**GIVEN TEXT**
·····
From 3 weeks to 60 minutes: faster test results for HEP-C

A new finger prick testing method is allowing nurses to identify positive cases of Hepatitis C (HEP-C) at the Adelaide Remand Centre in 60 minutes, rather than three weeks. 

Give Hep C the Finger is a collaborative project between Viral Hepatitis Nurses from CALHN, SA Health Communicable Diseases Control Branch, and Serco, coordinated by Hepatitis SA. 

Faster testing, sooner treatment 

HEP-C is a blood borne virus that can cause significant health-related morbidity and mortality. It is transmitted by blood-to-blood contact, most commonly by sharing needles used for intravenous drug use. 

While HEP-C affects around 1 per cent of Australians, it has an estimated prevalence of 20 per cent among the Australian prison population. 

Standard testing involves an initial screening blood test, which is then confirmed by a second blood test. The combined timeframe is typically around three weeks to identify a positive case of HEP-C. 

People in custody at the Adelaide Remand Centre are frequently there for only a short duration, therefore delayed test results can be the difference between receiving timely treatment or not.
·····
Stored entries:

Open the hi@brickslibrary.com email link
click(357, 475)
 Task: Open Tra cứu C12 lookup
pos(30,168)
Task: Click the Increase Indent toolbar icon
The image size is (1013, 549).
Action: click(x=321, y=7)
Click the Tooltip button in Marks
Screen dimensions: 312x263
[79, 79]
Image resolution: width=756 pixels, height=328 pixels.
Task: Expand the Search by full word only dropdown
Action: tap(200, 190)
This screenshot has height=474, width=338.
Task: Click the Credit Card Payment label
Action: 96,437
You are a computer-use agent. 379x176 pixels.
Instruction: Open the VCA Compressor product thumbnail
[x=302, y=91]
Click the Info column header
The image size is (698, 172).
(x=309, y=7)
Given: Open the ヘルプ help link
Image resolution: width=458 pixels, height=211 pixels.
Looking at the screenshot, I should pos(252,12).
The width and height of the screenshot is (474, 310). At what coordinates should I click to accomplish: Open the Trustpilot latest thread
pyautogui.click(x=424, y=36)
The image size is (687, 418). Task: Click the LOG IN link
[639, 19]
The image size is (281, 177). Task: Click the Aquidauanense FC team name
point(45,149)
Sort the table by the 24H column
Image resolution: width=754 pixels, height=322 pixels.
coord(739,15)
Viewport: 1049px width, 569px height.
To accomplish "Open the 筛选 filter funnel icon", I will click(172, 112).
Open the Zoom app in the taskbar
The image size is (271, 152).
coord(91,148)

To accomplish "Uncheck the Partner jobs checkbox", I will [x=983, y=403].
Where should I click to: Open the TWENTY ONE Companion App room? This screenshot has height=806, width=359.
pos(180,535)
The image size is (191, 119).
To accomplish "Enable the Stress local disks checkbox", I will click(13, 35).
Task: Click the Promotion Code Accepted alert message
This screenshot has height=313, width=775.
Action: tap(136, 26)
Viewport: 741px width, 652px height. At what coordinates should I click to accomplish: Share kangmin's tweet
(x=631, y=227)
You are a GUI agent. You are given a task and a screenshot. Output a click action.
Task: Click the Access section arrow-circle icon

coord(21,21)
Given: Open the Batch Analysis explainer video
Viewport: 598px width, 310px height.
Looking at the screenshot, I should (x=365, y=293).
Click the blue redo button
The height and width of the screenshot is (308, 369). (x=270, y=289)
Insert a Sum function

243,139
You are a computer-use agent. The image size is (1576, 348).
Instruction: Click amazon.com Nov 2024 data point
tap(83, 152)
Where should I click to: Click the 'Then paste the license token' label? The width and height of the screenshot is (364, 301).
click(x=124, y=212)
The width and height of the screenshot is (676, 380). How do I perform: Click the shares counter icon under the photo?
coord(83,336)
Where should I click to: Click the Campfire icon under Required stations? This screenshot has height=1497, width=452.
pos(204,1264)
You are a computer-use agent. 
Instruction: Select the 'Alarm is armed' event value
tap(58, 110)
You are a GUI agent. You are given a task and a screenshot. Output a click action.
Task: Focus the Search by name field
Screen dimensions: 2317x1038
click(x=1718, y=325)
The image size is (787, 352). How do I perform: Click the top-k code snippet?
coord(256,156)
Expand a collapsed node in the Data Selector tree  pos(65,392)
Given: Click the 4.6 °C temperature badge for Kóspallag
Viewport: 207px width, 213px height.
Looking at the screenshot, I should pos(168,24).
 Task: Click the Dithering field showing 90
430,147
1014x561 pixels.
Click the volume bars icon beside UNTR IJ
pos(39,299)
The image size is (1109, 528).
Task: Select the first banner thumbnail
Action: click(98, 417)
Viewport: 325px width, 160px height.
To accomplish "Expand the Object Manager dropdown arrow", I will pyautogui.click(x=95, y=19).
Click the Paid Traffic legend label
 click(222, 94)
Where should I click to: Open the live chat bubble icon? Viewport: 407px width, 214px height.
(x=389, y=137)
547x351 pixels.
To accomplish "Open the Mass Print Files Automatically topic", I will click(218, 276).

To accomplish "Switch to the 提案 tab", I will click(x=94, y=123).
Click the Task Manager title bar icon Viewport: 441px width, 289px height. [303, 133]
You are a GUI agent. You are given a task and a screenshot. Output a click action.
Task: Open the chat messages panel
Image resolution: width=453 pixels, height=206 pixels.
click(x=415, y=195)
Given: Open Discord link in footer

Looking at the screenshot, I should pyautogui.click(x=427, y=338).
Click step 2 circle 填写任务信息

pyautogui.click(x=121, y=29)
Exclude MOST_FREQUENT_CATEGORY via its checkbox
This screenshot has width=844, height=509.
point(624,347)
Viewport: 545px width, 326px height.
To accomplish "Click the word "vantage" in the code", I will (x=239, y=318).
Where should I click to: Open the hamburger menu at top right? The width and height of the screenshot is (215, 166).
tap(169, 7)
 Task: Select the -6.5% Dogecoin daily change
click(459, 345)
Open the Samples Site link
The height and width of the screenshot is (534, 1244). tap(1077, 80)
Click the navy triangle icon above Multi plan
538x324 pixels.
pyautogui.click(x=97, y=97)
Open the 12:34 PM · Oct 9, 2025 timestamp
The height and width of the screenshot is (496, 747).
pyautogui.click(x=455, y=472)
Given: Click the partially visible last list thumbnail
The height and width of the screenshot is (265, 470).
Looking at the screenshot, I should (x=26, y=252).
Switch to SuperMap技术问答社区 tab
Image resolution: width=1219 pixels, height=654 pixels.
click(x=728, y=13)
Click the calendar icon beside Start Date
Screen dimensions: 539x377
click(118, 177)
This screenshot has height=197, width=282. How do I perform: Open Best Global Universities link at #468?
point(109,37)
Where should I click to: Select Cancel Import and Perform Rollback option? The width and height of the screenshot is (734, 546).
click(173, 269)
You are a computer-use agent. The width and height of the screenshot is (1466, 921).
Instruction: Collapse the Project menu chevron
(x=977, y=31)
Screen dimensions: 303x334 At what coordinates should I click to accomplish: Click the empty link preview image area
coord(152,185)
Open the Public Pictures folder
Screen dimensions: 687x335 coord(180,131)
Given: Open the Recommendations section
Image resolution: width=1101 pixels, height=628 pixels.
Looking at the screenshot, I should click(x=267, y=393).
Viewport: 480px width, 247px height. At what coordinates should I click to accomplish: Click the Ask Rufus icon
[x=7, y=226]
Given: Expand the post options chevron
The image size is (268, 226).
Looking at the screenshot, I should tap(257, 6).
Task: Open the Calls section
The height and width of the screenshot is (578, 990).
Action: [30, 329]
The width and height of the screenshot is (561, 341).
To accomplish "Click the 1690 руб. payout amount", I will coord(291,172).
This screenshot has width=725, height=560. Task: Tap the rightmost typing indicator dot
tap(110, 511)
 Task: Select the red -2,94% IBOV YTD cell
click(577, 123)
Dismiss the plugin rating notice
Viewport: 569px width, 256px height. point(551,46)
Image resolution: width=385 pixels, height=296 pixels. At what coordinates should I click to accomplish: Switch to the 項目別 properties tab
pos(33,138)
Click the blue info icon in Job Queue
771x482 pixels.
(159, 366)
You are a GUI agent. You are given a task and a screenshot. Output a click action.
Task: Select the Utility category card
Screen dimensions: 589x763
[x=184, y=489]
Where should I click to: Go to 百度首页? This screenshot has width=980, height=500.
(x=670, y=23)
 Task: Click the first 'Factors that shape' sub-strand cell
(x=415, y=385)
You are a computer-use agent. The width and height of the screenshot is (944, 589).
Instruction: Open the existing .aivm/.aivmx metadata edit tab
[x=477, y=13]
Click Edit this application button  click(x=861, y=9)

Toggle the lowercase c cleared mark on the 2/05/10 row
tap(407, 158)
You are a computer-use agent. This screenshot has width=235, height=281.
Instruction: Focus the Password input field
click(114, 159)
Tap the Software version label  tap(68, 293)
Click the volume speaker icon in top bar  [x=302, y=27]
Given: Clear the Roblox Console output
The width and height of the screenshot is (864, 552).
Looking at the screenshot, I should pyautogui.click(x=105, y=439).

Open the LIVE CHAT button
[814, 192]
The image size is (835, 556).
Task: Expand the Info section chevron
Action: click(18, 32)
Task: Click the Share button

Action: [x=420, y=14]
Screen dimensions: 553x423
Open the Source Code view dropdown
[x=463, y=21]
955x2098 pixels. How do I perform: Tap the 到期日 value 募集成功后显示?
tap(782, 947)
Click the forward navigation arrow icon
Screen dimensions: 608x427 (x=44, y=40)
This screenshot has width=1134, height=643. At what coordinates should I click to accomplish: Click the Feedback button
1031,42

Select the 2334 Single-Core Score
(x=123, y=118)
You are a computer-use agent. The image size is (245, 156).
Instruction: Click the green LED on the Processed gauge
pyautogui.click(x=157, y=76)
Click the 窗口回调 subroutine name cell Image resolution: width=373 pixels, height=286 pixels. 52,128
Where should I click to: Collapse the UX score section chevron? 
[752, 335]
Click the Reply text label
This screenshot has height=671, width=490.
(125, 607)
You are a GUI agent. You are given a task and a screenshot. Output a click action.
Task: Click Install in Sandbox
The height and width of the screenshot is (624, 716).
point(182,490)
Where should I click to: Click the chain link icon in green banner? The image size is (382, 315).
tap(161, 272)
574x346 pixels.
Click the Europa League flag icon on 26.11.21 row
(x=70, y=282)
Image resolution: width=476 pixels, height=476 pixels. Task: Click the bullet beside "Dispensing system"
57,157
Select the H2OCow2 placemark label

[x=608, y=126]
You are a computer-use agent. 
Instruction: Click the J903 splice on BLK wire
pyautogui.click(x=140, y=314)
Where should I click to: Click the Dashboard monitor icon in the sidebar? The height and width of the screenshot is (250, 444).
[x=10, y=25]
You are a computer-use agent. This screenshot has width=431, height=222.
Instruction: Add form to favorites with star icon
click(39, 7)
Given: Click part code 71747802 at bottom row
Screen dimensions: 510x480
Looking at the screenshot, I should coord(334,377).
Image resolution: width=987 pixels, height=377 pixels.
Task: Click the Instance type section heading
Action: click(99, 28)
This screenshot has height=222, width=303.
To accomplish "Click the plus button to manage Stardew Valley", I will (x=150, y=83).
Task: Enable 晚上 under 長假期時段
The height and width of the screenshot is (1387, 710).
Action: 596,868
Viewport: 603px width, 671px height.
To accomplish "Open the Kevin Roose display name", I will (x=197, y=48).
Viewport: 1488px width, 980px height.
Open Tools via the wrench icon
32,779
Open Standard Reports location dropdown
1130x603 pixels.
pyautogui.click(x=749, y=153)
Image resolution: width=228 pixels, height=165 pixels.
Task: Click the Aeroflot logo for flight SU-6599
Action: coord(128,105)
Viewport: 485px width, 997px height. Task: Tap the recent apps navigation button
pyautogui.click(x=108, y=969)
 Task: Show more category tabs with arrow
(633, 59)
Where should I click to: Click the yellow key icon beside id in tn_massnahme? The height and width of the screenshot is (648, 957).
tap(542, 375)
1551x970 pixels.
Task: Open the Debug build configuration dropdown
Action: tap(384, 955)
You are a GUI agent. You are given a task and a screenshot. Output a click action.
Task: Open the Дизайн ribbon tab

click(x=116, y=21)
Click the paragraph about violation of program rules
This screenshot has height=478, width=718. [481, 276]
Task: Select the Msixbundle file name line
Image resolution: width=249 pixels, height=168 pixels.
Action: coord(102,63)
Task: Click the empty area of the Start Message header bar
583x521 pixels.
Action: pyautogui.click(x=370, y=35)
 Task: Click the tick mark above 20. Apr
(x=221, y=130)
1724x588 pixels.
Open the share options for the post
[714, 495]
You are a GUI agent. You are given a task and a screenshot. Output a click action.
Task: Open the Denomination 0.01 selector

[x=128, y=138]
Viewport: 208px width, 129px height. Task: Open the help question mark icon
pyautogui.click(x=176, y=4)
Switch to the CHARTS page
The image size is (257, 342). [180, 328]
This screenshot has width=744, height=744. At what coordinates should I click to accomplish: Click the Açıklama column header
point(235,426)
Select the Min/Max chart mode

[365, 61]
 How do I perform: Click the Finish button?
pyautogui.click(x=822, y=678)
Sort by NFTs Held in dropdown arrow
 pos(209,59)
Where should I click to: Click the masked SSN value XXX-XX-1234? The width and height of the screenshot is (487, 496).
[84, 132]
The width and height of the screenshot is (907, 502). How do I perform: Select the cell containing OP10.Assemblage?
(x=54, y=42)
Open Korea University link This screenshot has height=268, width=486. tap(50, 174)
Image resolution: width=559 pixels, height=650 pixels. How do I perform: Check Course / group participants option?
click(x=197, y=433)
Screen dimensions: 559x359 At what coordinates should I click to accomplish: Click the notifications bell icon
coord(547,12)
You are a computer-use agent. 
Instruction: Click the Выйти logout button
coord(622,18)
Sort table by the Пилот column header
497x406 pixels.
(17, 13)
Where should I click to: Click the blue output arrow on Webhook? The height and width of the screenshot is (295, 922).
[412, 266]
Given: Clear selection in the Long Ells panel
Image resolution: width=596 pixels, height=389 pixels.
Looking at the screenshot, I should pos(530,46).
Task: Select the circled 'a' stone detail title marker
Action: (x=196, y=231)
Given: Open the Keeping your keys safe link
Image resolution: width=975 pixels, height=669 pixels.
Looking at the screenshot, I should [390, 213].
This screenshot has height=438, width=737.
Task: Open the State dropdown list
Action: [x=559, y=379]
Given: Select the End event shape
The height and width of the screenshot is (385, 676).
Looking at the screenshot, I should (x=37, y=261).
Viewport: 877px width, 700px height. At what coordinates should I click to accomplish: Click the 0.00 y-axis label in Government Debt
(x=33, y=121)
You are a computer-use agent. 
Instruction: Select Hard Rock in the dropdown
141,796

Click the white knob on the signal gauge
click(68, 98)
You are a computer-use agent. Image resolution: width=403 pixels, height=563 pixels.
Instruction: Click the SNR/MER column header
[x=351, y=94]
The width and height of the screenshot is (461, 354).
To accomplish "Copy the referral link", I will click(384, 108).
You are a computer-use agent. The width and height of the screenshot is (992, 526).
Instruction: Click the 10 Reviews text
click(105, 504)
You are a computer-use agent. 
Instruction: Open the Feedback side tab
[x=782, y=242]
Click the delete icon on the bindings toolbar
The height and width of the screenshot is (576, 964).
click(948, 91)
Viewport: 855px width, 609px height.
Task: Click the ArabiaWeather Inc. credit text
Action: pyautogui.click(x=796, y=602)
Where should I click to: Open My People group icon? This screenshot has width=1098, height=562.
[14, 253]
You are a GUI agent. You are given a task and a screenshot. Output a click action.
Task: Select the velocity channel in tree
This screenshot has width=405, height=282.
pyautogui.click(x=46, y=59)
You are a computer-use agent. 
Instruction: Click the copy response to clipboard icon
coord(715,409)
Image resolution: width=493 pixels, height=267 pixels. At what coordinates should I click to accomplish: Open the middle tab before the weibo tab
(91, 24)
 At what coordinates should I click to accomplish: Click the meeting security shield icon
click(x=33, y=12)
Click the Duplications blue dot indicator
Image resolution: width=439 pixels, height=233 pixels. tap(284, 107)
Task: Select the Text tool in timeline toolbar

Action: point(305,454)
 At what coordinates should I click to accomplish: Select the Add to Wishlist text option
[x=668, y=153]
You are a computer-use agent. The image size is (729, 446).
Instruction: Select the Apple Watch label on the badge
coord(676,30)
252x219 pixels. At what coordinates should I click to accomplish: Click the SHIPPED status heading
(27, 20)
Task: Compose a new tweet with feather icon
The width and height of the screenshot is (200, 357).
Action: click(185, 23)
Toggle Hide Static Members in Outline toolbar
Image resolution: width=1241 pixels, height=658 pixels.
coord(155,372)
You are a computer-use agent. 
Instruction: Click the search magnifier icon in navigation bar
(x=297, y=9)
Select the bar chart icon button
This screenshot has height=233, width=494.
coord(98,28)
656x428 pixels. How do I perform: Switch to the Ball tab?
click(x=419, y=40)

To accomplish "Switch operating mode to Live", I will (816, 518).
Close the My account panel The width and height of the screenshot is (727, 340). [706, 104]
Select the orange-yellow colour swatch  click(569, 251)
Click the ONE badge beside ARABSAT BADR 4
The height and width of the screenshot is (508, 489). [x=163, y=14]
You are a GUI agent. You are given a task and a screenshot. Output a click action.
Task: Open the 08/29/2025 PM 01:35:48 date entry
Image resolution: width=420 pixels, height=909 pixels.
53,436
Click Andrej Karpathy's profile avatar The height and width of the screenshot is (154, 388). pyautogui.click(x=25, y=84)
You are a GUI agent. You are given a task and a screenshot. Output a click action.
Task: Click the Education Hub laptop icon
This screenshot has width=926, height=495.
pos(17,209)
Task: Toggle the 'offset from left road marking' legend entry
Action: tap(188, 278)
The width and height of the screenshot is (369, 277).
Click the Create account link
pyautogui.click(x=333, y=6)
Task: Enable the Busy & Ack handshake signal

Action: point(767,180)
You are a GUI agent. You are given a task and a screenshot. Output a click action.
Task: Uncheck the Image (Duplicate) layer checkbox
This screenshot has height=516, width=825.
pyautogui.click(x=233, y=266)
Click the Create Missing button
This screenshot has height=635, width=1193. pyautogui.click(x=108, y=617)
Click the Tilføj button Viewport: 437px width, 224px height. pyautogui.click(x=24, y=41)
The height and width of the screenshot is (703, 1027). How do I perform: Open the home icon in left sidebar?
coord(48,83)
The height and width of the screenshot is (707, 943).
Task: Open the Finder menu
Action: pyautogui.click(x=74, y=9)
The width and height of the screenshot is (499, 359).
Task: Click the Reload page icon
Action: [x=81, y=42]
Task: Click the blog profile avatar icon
·····
**EXERCISE 1**
In the hepatitis C testing text, which organization coordinates the Give Hep C the Finger project?
**EXERCISE 2**
Write the next part of the hepatitis C testing text, picking up after its last sentence.

**EXPECTED ANSWER 1**
Hepatitis SA

**EXPECTED ANSWER 2**
“With the old method, often people would be tested, and by the time the results came through, they had already left, and there was no model of follow-up available,” said Anton Colman, Nurse Consultant at the Royal Adelaide Hospital (RAH). 

This simple finger prick testing now occurs weekly at the Adelaide Remand Centre and provides test results within 60 minutes, due to the GeneXpert technology.  

Faster testing allows treatment to commence sooner, reducing the risk of developing chronic liver conditions and other complications that require hospital treatment.  

“HEP-C is a chronic disease that now has very good medications available to treat it. So we can actually cure HEP-C, which is something you can’t normally do with other chronic health conditions,” said Mr Colman. 

Rapid testing and treatment of people during the brief remand period has knock-benefits to the wider population. 

“If we have more people treated, we will reach the World Health Organisation goal of eradicating Hep C in Australia by 2030.” said Mr Colman. 

Pictured: Anton Colman, Nurse Consultant at the RAH, Amanda Chambers (centre) and Jeff Stewart (right,) Nurse Consultants at TQEH. Not pictured is Lisa Carter, Hepatitis SA, who is coordinating the program.